米格付け会社のS&Pは23日、日本の長期ソブリン格付けと長期優先債券格付けを「ダブルAマイナス」から「ダブルA」へ1ノッチ(段階)引き上げた。長期ソブリン格付けに対するアウトルックは「安定的」。短期格付けは「A-1+」に据え置き。

 S&Pによると、今回の格上げは、「財政再建、金融政策の正常化、構造改革に進展が見られることに基づく」ものだそうである。「政府の着実な財政再建への取り組み」や「一般政府のプライマリー・バランス(基礎的財政収支)の赤字額の対GDP比が、2003年度末の4.2%から2007年度末には 0.2%へ改善するとみられる。」ことなども理由にあげてはいる。しかし、これはあまり説得力はないように思う。2002年4月15日に日本の構造改革の遅延を理由に、長期ソブリン格付けを自国通貨建て、外貨建てともに、AAからAA-に引き下げていたが、それ以降、日本の財政構造改革は徐々にではあるが進んでいた。安倍政権になって突然政策が変更されたわけでもない。今回の格上げについてもだが、これまでの格下げについても何を持って行なったのか、どうも明確ではなかった気がする。たとえば、政府債務はまだ増え続けていることについては、S&Pはどのような説明をするのか。

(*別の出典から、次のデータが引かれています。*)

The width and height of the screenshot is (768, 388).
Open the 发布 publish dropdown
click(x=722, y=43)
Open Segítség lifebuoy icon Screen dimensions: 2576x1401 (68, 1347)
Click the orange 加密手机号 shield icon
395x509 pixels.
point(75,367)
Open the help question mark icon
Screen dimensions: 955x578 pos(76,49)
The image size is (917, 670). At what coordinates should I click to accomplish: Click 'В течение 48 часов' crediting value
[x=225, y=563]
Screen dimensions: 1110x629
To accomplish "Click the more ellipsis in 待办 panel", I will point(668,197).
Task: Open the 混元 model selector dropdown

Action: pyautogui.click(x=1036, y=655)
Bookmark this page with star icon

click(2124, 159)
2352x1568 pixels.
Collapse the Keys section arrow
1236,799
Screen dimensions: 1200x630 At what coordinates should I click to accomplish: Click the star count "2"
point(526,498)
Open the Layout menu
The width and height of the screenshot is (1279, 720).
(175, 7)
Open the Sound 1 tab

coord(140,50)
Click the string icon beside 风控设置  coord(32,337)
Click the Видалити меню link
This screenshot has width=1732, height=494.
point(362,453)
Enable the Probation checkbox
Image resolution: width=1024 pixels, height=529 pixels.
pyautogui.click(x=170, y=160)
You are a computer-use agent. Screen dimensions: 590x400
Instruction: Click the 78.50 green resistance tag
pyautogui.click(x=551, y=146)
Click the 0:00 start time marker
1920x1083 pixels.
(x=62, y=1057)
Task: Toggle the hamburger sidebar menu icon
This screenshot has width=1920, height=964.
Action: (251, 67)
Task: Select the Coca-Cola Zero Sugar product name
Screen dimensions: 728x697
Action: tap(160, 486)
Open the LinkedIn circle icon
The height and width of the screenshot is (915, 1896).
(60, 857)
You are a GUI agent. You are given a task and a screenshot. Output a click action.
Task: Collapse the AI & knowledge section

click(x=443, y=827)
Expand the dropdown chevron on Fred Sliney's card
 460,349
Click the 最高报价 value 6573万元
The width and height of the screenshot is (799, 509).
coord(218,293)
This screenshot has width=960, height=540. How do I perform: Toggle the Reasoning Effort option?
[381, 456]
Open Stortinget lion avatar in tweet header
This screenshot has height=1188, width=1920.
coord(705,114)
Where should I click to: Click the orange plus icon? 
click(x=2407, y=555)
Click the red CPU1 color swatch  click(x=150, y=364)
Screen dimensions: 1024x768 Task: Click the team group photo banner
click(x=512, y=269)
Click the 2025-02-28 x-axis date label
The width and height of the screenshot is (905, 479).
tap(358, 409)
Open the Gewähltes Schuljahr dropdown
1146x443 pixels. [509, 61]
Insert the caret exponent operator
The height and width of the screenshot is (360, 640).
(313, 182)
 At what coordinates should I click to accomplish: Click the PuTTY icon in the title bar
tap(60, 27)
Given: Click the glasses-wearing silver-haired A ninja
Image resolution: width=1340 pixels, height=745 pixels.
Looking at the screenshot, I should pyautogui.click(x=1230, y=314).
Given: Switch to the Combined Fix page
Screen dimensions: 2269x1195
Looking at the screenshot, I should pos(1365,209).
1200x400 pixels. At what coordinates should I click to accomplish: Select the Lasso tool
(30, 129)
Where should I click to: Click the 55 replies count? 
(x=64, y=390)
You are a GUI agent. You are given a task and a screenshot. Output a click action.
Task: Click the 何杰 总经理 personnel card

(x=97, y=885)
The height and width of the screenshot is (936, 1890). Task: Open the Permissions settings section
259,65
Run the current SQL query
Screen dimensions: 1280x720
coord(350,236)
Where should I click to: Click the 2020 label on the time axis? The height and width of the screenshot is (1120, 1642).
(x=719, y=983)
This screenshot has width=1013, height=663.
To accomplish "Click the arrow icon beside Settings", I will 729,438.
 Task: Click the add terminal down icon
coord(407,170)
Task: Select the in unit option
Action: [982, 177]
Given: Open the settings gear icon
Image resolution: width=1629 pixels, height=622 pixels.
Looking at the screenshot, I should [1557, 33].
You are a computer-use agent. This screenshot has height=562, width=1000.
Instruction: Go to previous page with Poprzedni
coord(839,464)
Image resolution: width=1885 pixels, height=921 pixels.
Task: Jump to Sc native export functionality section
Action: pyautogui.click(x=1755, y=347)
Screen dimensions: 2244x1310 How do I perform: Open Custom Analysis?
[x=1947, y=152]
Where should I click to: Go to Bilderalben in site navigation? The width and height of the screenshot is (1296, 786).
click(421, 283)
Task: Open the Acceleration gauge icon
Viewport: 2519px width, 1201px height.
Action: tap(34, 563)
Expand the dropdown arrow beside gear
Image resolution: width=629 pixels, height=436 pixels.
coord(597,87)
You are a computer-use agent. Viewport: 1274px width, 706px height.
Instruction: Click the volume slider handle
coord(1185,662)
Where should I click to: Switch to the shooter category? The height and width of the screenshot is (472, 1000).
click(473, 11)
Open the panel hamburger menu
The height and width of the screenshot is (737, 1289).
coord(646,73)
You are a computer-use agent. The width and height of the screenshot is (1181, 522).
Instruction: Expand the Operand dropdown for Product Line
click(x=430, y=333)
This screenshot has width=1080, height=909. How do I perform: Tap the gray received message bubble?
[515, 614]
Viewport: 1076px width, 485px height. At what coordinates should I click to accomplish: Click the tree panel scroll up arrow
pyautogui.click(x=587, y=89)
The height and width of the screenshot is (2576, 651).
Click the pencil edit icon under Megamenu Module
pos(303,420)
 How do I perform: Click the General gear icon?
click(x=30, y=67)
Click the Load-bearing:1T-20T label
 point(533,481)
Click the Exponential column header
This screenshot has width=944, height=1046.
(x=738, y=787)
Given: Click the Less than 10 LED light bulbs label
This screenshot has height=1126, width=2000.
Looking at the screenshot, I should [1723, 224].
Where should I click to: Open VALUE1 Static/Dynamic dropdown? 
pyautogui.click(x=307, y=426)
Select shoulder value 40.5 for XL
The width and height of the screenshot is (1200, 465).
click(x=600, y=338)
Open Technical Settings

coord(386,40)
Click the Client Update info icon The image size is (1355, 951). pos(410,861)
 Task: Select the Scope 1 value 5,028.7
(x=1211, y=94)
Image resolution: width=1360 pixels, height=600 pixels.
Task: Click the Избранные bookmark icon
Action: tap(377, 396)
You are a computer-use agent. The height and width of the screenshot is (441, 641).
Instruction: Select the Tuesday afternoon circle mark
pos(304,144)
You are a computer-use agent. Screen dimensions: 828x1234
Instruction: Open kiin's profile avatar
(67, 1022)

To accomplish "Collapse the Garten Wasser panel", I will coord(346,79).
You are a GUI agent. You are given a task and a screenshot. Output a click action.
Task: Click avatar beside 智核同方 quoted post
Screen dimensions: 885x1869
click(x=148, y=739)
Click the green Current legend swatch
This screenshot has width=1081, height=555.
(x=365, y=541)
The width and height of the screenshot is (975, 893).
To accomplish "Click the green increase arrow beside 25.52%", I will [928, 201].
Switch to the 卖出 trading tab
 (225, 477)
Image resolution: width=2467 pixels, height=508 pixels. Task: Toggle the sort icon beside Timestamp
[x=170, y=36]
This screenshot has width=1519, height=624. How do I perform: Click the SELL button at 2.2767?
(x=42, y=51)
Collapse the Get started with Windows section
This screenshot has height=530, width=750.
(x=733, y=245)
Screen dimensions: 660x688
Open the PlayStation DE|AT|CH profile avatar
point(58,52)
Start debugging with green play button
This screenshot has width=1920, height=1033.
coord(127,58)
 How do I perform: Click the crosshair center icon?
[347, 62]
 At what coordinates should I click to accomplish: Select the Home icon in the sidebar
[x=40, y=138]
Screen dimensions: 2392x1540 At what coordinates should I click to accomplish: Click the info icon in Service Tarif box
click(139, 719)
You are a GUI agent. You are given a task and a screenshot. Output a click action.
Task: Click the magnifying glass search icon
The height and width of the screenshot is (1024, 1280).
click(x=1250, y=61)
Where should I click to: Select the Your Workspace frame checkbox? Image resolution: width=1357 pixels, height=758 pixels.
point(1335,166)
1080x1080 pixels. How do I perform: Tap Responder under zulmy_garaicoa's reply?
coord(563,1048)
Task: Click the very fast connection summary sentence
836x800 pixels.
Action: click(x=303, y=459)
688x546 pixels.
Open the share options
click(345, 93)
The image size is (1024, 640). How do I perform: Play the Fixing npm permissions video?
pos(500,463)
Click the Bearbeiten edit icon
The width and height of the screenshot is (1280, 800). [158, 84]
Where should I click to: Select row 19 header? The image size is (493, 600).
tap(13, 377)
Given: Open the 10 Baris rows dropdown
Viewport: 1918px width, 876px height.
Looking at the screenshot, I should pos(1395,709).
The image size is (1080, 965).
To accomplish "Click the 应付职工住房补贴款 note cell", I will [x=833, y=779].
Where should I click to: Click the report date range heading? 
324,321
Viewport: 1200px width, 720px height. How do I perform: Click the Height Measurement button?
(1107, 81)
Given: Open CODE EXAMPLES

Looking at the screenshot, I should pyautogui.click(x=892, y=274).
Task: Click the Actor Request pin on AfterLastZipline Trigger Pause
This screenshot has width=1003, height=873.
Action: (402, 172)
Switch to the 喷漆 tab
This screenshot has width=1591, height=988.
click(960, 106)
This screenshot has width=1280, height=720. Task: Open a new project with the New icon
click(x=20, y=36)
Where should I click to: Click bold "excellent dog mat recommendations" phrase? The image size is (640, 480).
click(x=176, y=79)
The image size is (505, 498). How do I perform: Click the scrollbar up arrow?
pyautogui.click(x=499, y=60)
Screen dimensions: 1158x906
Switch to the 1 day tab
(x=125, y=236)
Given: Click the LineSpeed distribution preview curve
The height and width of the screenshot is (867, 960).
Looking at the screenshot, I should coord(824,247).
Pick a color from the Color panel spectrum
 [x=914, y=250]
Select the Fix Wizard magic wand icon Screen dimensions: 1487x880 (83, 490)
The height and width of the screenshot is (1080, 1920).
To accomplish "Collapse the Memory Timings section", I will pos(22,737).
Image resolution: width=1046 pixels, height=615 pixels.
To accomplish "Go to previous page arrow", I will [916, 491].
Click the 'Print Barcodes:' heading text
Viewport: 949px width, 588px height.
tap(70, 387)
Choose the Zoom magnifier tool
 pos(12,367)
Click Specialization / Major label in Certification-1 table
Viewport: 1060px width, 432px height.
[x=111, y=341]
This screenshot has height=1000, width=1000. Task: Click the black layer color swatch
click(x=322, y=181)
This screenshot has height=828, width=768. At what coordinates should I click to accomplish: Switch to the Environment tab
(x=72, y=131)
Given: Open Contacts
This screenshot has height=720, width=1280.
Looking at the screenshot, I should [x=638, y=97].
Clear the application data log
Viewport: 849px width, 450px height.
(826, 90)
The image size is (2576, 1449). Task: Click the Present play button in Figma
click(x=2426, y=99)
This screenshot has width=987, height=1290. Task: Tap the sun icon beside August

 ムーディーズやS&Pによるこれまでの日本国債の「格下げ」は、大きくニュースに取り上げられるなどしていたことで、日本国債への信認に対して、一般的な認識と国債市場関係者の間では常にそれなりのギャップが生じていた。日本の巨額となっている政府債務は確かに危惧されるべきものであるが、その金額の大きさだけで日本国債への信認を揺るがすような自体は少なくとも債券市場では生じていなかった。結果を見ても、海外格付け会社は何ゆえ日本国債を格下げしていたのか。ある意味、まさに「勝手格付け」であったと言わざるを得ないのではなかろうか。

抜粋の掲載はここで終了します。